» DATASET EXCERPTS
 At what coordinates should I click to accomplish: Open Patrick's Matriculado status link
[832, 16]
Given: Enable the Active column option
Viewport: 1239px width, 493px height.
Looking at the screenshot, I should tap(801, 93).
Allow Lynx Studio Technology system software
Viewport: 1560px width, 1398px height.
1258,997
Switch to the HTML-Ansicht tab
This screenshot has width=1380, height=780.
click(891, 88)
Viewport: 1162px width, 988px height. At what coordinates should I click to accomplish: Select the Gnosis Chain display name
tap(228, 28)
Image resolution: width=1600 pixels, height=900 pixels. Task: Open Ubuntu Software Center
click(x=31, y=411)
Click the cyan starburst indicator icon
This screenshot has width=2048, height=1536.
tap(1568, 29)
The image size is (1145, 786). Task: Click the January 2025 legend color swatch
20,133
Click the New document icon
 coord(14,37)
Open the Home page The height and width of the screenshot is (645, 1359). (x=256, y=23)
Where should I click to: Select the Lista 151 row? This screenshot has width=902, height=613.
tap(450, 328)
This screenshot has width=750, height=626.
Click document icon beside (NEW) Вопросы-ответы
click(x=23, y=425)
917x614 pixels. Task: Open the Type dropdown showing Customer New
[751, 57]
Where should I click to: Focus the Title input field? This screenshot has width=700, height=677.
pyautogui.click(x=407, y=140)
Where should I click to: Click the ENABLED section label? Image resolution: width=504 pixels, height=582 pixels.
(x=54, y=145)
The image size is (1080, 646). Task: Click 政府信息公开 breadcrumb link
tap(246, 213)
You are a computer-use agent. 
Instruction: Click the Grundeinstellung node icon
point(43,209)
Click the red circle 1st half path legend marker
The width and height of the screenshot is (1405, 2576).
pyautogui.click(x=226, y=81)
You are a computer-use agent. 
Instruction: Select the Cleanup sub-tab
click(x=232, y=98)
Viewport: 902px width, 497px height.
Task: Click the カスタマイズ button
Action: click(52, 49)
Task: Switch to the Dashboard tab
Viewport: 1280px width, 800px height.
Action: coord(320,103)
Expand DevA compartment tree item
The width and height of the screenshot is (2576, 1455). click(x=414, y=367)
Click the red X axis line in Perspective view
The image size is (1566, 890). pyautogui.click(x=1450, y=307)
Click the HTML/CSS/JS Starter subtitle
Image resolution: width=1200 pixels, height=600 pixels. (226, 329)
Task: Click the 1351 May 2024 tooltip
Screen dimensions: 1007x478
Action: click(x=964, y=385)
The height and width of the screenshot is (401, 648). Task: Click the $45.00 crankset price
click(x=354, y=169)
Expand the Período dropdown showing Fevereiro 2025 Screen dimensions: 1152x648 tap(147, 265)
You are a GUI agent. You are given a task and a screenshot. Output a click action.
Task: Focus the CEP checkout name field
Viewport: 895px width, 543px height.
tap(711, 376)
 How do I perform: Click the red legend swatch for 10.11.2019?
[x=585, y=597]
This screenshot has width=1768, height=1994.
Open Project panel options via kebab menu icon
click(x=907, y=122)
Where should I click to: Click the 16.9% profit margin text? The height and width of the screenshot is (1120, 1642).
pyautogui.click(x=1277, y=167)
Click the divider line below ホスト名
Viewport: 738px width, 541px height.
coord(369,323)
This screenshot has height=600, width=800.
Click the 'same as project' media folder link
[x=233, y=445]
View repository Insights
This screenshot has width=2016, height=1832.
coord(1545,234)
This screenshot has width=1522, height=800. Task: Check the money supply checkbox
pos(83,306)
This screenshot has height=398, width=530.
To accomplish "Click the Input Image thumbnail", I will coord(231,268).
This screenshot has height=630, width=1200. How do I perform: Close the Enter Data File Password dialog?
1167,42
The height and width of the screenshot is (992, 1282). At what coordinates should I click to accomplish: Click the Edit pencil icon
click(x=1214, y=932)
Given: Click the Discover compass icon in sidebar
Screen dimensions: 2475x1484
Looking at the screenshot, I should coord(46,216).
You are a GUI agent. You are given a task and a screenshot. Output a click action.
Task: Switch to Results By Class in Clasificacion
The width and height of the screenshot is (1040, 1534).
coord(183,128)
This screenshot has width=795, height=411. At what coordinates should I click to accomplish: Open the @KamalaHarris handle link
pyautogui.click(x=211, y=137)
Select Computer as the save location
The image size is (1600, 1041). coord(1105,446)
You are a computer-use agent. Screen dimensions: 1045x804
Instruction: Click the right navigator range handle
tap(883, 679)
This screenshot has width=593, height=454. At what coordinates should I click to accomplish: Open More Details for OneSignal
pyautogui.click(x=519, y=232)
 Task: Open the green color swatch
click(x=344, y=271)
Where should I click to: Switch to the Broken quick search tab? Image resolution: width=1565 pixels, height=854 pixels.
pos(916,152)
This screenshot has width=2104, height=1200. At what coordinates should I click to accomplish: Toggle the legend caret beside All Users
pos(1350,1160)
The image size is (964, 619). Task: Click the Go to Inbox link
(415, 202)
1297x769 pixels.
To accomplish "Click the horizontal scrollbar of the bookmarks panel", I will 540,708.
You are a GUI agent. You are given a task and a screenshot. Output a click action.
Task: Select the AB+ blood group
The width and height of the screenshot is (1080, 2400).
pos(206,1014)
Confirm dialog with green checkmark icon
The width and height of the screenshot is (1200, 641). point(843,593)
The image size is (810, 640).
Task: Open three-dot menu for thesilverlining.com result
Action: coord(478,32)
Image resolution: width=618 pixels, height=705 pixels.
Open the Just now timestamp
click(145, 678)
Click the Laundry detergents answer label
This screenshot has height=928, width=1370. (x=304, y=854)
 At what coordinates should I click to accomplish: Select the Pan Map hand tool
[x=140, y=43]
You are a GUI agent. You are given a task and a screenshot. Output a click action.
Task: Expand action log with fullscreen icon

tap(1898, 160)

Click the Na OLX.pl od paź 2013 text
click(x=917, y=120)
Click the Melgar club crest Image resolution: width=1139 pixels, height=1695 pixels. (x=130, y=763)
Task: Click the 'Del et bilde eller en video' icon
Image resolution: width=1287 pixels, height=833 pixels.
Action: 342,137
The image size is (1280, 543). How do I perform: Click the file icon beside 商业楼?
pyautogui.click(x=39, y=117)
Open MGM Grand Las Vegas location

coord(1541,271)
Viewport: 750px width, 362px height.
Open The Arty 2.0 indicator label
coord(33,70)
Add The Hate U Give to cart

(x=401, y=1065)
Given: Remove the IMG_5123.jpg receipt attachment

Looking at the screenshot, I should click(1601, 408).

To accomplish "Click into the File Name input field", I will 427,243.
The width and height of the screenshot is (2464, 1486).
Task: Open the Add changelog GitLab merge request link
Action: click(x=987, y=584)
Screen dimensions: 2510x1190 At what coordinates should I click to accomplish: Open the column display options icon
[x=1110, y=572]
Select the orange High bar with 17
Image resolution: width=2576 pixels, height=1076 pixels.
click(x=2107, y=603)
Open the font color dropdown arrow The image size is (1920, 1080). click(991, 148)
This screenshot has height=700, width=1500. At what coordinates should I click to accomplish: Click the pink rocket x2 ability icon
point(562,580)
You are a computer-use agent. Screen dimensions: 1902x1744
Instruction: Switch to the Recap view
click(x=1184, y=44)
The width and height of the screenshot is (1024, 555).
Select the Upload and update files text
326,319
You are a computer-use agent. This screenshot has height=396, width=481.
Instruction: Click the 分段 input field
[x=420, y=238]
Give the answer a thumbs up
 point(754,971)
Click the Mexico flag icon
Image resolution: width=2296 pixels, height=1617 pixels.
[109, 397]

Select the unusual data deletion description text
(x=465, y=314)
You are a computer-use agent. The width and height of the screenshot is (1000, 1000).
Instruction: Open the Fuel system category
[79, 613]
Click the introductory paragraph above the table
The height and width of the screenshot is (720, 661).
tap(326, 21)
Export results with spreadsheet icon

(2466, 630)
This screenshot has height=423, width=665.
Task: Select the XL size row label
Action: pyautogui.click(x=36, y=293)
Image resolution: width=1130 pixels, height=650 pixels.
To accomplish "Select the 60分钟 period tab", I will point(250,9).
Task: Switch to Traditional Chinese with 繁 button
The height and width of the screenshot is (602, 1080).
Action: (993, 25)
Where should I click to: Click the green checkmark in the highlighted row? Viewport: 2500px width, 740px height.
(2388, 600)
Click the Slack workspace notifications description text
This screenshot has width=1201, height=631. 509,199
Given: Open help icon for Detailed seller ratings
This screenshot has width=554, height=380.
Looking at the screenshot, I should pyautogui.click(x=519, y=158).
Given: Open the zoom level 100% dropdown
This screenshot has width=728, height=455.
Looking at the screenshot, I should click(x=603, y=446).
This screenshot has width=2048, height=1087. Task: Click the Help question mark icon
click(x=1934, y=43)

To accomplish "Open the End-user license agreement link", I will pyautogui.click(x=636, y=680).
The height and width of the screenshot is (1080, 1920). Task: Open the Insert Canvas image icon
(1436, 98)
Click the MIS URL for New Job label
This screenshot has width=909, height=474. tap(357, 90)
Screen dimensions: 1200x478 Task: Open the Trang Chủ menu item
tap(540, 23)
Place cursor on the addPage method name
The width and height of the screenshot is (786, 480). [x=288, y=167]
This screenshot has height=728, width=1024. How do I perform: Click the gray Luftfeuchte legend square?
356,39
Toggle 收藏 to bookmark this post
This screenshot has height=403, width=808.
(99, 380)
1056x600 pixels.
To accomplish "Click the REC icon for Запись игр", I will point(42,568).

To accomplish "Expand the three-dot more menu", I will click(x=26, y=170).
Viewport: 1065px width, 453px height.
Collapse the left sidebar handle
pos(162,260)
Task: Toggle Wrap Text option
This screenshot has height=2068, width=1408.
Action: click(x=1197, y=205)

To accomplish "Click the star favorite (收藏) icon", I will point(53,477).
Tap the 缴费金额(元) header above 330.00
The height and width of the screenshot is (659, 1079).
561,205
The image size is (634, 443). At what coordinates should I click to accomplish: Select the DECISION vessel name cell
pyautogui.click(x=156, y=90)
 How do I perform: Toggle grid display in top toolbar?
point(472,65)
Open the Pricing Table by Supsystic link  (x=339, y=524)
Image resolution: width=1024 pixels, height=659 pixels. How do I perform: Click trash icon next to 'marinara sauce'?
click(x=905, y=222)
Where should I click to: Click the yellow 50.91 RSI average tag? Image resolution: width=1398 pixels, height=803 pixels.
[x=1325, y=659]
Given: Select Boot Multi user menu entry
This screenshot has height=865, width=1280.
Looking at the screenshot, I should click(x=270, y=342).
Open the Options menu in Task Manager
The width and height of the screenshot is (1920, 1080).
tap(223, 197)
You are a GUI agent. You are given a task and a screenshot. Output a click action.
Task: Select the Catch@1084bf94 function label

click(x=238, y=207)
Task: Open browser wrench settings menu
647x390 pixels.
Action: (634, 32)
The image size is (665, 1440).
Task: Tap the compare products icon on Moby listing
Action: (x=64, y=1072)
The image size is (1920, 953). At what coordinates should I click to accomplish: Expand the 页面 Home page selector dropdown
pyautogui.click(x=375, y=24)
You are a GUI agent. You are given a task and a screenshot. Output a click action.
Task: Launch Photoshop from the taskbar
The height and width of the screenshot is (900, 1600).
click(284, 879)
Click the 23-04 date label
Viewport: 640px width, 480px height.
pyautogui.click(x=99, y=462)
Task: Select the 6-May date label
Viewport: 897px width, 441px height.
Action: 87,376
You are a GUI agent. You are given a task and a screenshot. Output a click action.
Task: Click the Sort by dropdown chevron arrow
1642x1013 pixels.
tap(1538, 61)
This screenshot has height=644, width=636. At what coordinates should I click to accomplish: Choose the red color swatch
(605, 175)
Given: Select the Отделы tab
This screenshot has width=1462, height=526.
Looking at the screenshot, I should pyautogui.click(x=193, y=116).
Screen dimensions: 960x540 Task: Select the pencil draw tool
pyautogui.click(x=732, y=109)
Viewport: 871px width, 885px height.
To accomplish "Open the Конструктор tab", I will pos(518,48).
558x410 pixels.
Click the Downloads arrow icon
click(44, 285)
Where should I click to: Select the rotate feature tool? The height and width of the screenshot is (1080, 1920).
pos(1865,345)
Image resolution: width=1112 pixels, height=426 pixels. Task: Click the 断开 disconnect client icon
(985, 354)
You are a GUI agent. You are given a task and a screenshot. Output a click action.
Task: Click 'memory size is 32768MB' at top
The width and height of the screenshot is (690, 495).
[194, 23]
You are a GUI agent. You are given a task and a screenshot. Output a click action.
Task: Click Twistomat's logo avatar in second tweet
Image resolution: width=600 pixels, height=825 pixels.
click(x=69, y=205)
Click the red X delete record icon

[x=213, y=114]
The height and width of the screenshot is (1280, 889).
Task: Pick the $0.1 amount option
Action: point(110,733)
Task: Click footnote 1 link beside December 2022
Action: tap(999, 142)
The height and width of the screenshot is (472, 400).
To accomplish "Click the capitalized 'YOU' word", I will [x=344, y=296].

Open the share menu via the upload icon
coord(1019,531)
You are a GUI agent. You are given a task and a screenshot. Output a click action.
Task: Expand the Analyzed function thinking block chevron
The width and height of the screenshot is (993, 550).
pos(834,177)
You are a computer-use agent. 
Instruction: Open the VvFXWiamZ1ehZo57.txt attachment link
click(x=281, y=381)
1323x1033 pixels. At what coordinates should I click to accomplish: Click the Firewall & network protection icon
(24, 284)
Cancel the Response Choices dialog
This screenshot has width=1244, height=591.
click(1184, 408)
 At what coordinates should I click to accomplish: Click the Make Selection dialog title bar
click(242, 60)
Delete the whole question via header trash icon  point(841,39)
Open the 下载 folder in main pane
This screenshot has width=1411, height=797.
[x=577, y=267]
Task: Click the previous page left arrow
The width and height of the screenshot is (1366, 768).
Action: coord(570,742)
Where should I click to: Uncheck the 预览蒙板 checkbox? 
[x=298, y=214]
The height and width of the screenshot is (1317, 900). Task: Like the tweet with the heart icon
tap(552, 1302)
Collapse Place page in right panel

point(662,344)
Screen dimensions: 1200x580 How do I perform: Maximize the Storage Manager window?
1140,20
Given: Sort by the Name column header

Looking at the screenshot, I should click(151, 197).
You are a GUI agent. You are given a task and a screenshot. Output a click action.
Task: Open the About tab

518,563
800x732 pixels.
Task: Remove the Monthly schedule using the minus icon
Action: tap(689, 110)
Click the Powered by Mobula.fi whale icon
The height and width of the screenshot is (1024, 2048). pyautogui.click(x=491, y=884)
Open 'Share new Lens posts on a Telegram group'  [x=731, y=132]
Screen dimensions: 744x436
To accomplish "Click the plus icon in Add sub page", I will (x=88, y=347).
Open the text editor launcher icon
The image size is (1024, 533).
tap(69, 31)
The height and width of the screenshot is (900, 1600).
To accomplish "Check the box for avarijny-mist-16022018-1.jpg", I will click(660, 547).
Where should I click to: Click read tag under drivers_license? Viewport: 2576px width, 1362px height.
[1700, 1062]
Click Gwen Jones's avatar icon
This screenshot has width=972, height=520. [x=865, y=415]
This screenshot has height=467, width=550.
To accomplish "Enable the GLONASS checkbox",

» STATED EXERCISE
Rewrite the records from the first line through the line containing "Open the Home", replacing "Task" with "Goal" and leaving everything else unchanged.

» WRITTEN REPLY
 At what coordinates should I click to accomplish: Open Patrick's Matriculado status link
[832, 16]
Given: Enable the Active column option
Viewport: 1239px width, 493px height.
Looking at the screenshot, I should tap(801, 93).
Allow Lynx Studio Technology system software
Viewport: 1560px width, 1398px height.
1258,997
Switch to the HTML-Ansicht tab
This screenshot has width=1380, height=780.
click(891, 88)
Viewport: 1162px width, 988px height. At what coordinates should I click to accomplish: Select the Gnosis Chain display name
tap(228, 28)
Image resolution: width=1600 pixels, height=900 pixels. Goal: Open Ubuntu Software Center
click(x=31, y=411)
Click the cyan starburst indicator icon
This screenshot has width=2048, height=1536.
tap(1568, 29)
The image size is (1145, 786). Goal: Click the January 2025 legend color swatch
20,133
Click the New document icon
 coord(14,37)
Open the Home page The height and width of the screenshot is (645, 1359). (x=256, y=23)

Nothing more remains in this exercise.